The task:
Pull out every line below that holds the word "agent".

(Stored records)

----

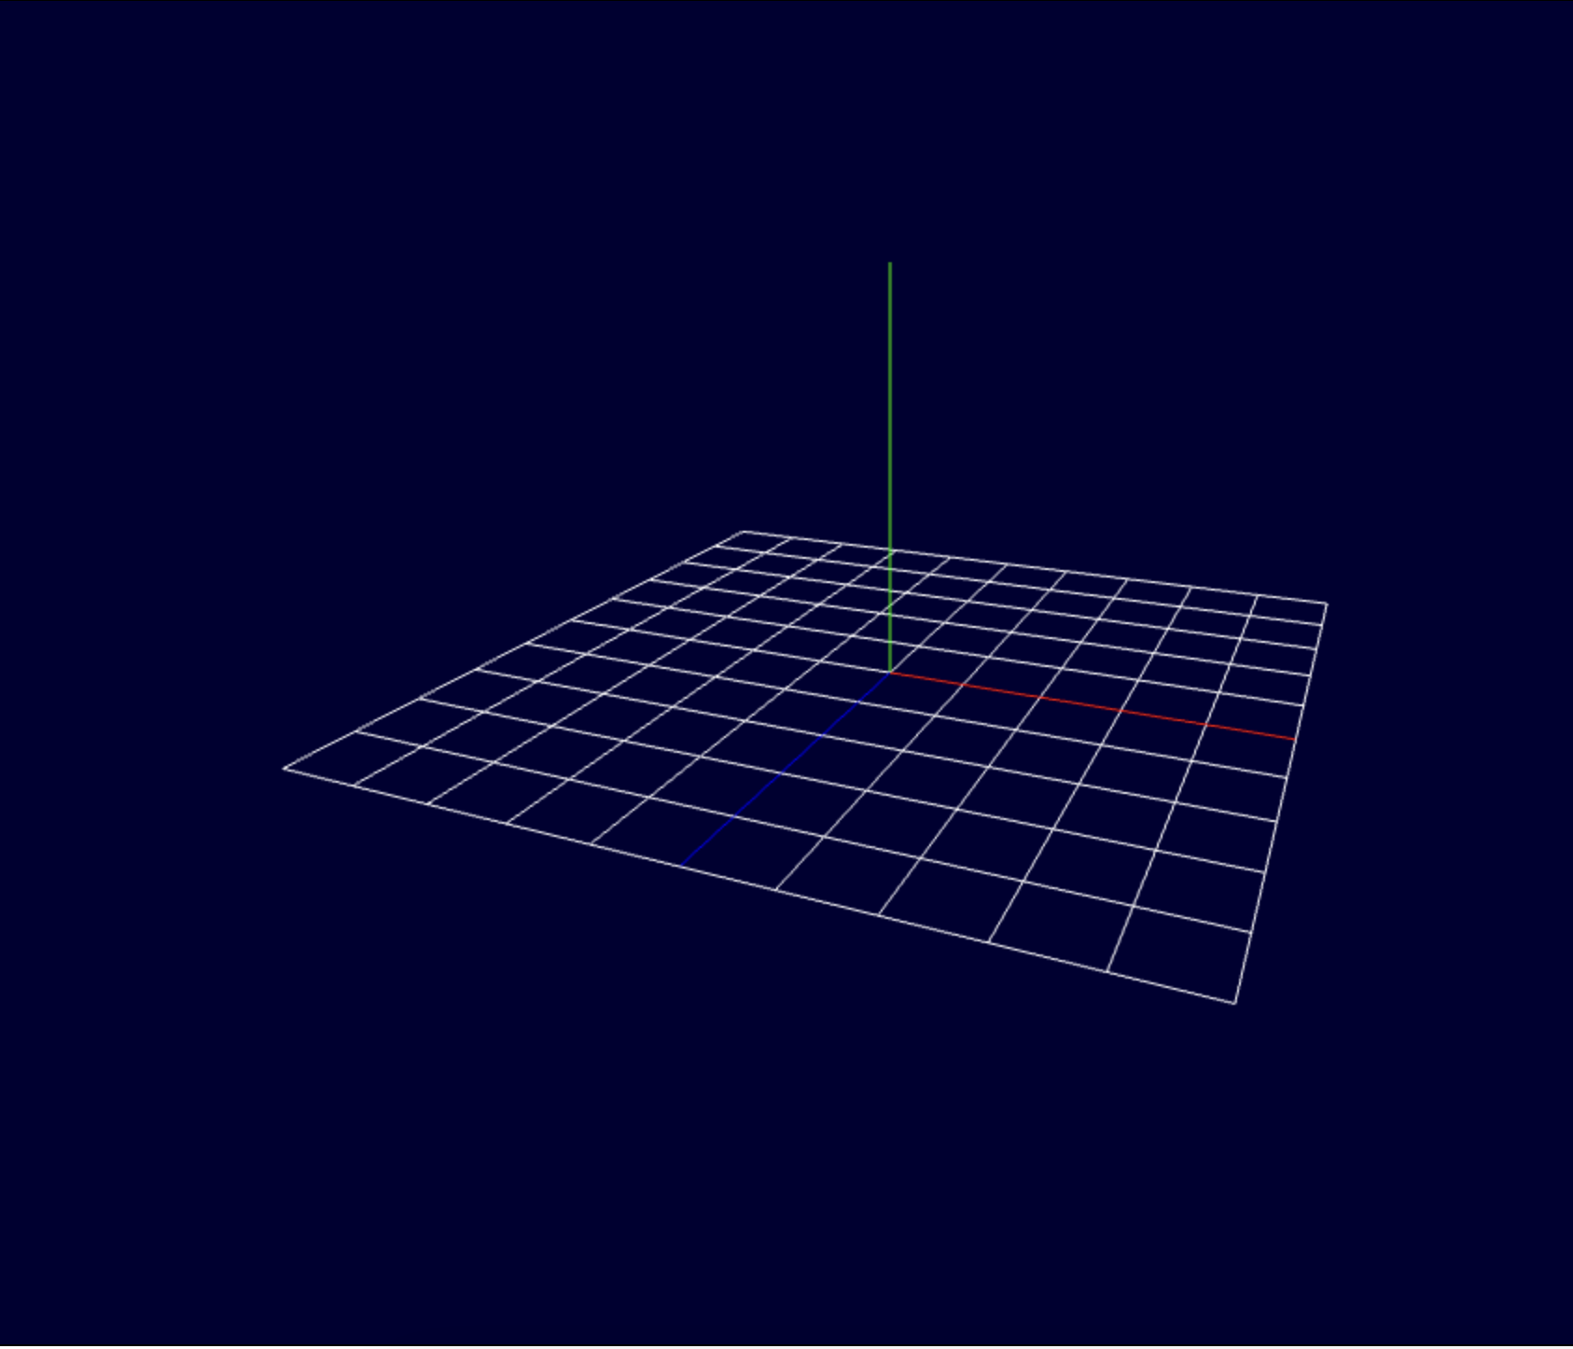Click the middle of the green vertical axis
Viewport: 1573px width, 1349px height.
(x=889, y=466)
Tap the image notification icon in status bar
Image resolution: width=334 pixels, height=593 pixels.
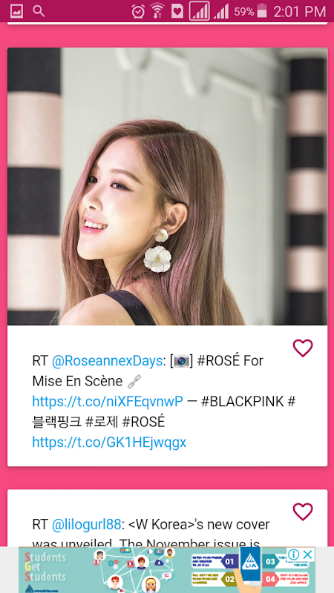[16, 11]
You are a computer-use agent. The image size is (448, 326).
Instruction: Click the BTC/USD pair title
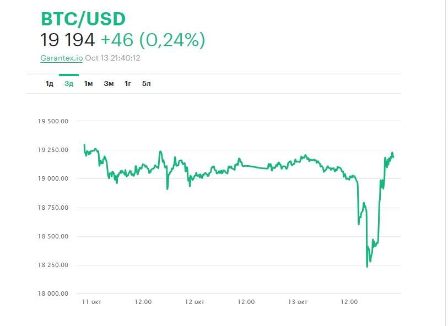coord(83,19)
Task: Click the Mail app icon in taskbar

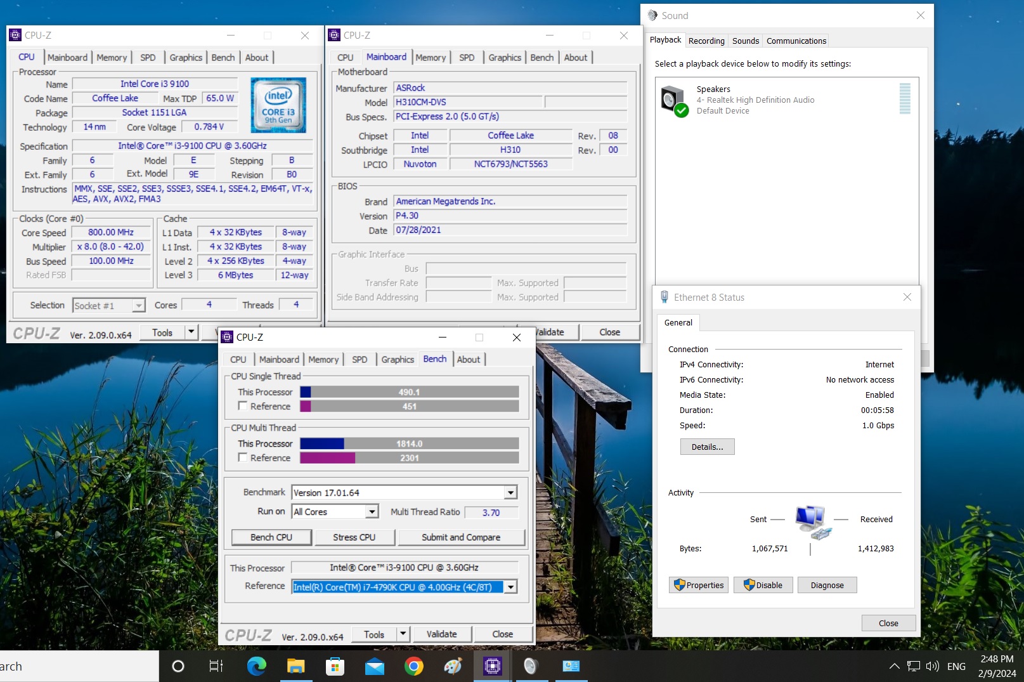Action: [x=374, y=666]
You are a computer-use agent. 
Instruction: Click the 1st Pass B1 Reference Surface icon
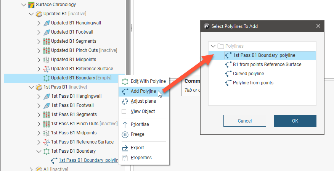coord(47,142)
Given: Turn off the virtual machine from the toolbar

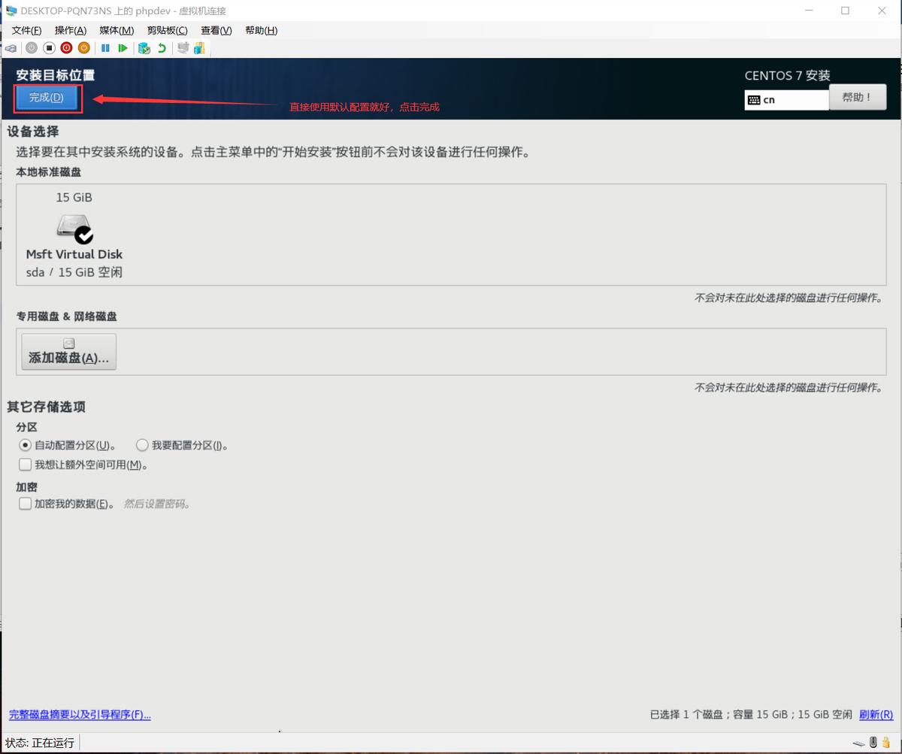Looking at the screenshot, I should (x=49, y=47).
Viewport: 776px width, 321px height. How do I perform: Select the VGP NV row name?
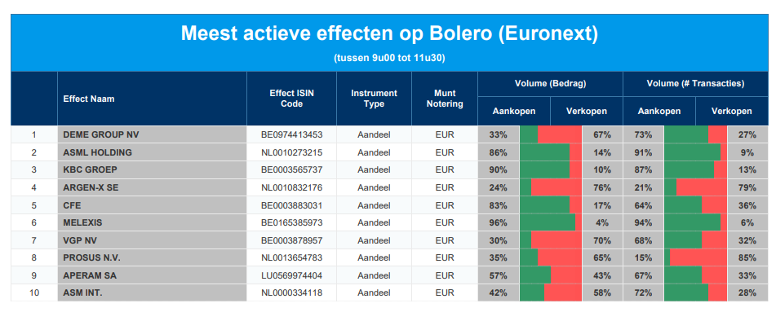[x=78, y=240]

----

Response to the task:
You are a computer-use agent. The image size is (448, 326).
You are a computer-use agent. 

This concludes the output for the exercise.